Compute State vs. Context State

There is a related problem that the context layer cannot address at all. The model’s context window holds the conversation. The execution environment holds compute state: installed packages, modified files, running processes, environment variables, git state.

When an agent reads a file, that content enters the context window. When the agent modifies the file, the file changes on disk. The context window now contains an outdated version. If the agent reasons from the version it read earlier rather than the current on-disk state, its reasoning may be wrong.

This is manageable for simple cases. It becomes subtle in multi-file refactors where the agent edits file A, changing an interface, and later generates code for file B based on a remembered version of A rather than the modified one. Well-engineered scaffolding reduces this through explicit re-reading before editing and through test runs that catch inconsistencies across files. None of it eliminates the problem, and all of it adds to the context budget.
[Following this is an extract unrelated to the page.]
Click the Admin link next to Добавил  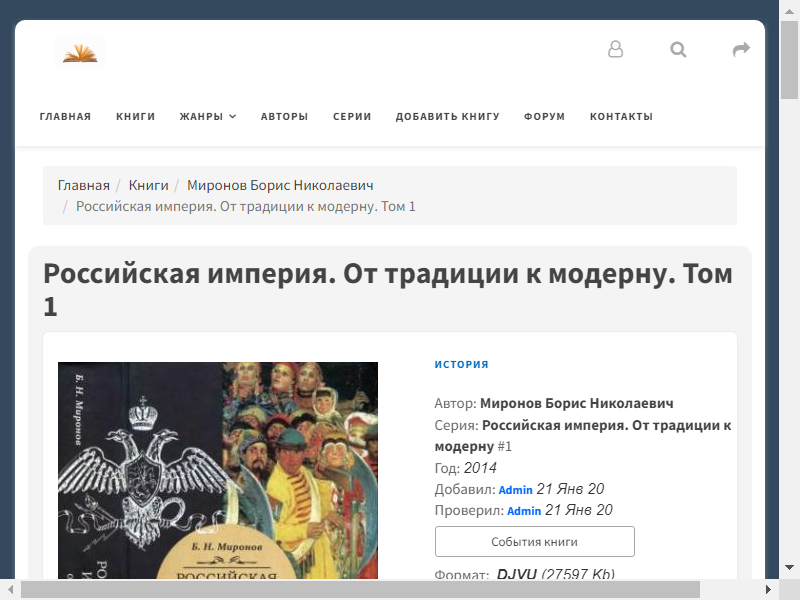coord(515,490)
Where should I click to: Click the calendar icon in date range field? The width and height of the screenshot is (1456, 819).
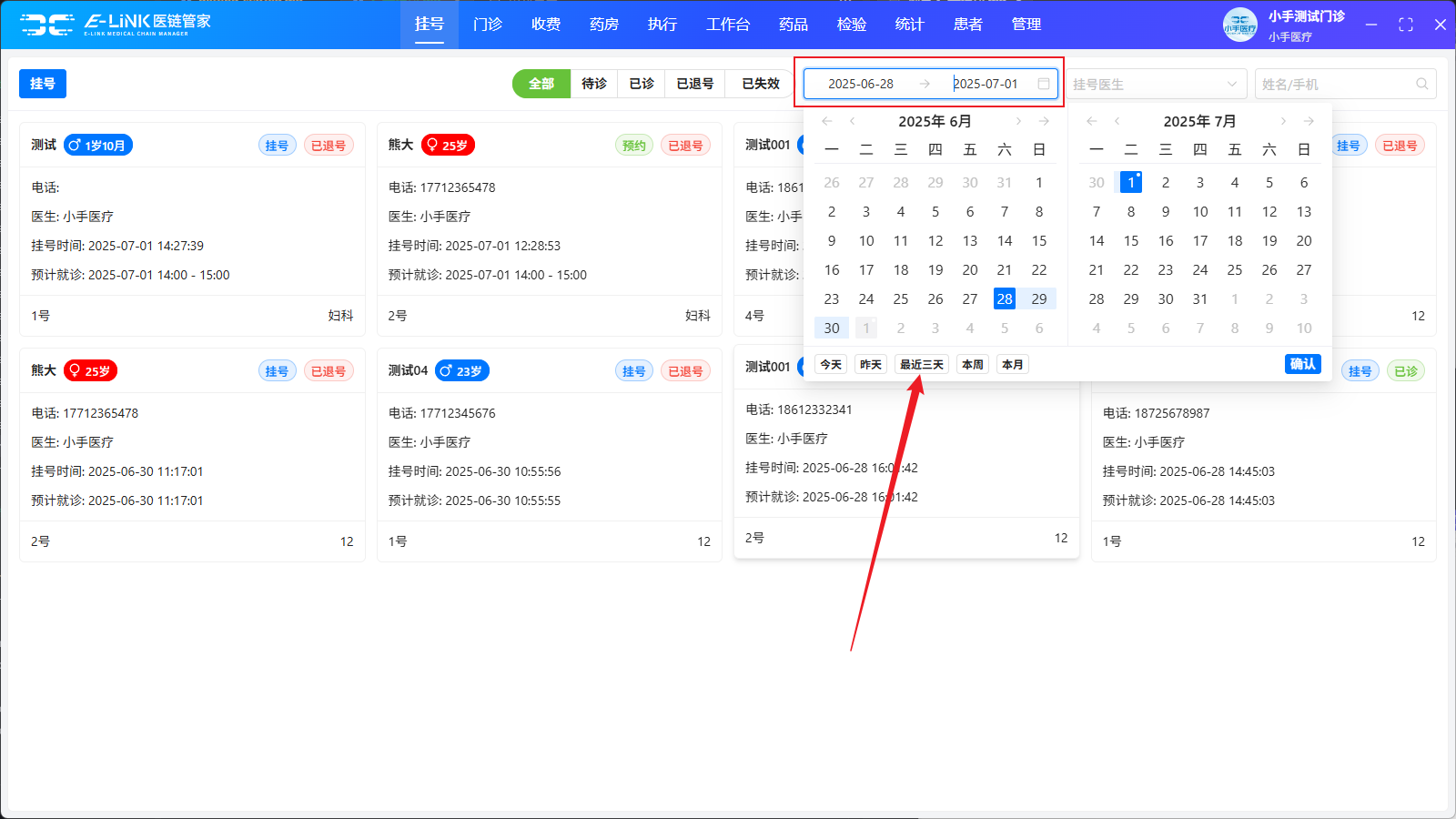click(1044, 84)
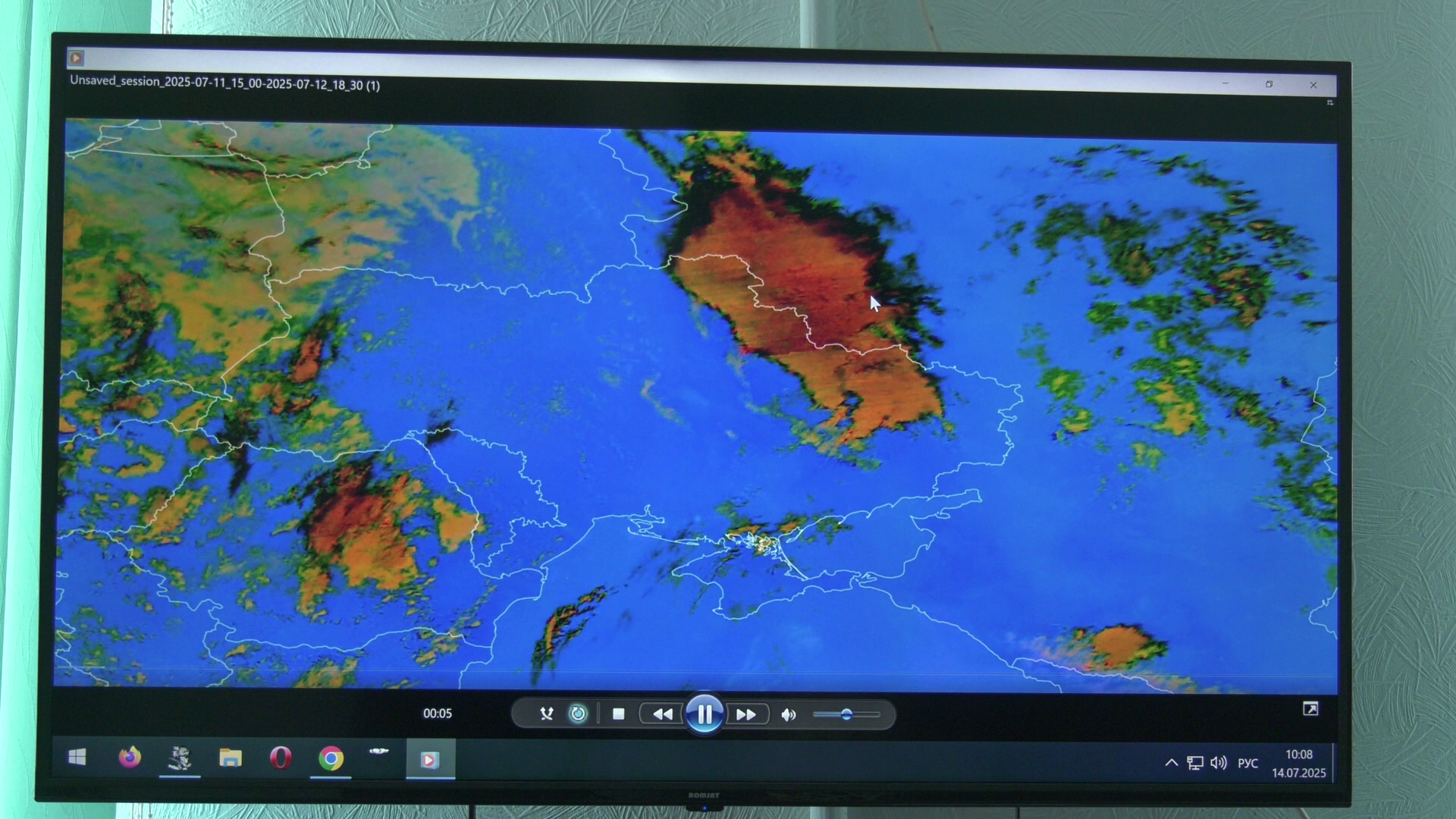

What This Means for Long-Running Automations

SWE-bench Verified, the standard benchmark for evaluating coding agents, tests individual GitHub issues: read an issue, write a fix, see if the tests pass. It measures bounded repair task performance well. It does not measure performance on 80-step autonomous sessions with constraint structures that evolve through the session.

Agents that work reliably in autonomous operation share a few properties.

They push permanent constraints into CLAUDE.md or tool definitions rather than conversational instructions. Anything that needs to survive the full session belongs in the system prompt layer, where it is re-injected after compaction and sits in the highest-attention position of each context.

They use hooks for hard constraints rather than natural language prohibitions. If a behavior is unacceptable under any circumstances, enforcing it at the scaffolding level is more reliable than relying on the model to apply a prohibitive instruction across dozens of tool calls and multiple compaction cycles.

They scope individual tasks to minimize session length. A task that can be broken into five 20-turn subtasks is more reliable than a single 100-turn session, because each subtask starts fresh, with all constraints at position zero of the context and no accumulated state from prior compaction.

The agent loop is simple. Keeping the model’s behavior predictable across the full length of a real autonomous session is almost entirely a scaffolding problem. The model is doing what it is designed to do: attending to what is in its context, with more reliable attention toward the beginning and end of the window. Building reliable agent automations means working with that constraint, not expecting natural language instructions to carry the weight of enforcement indefinitely.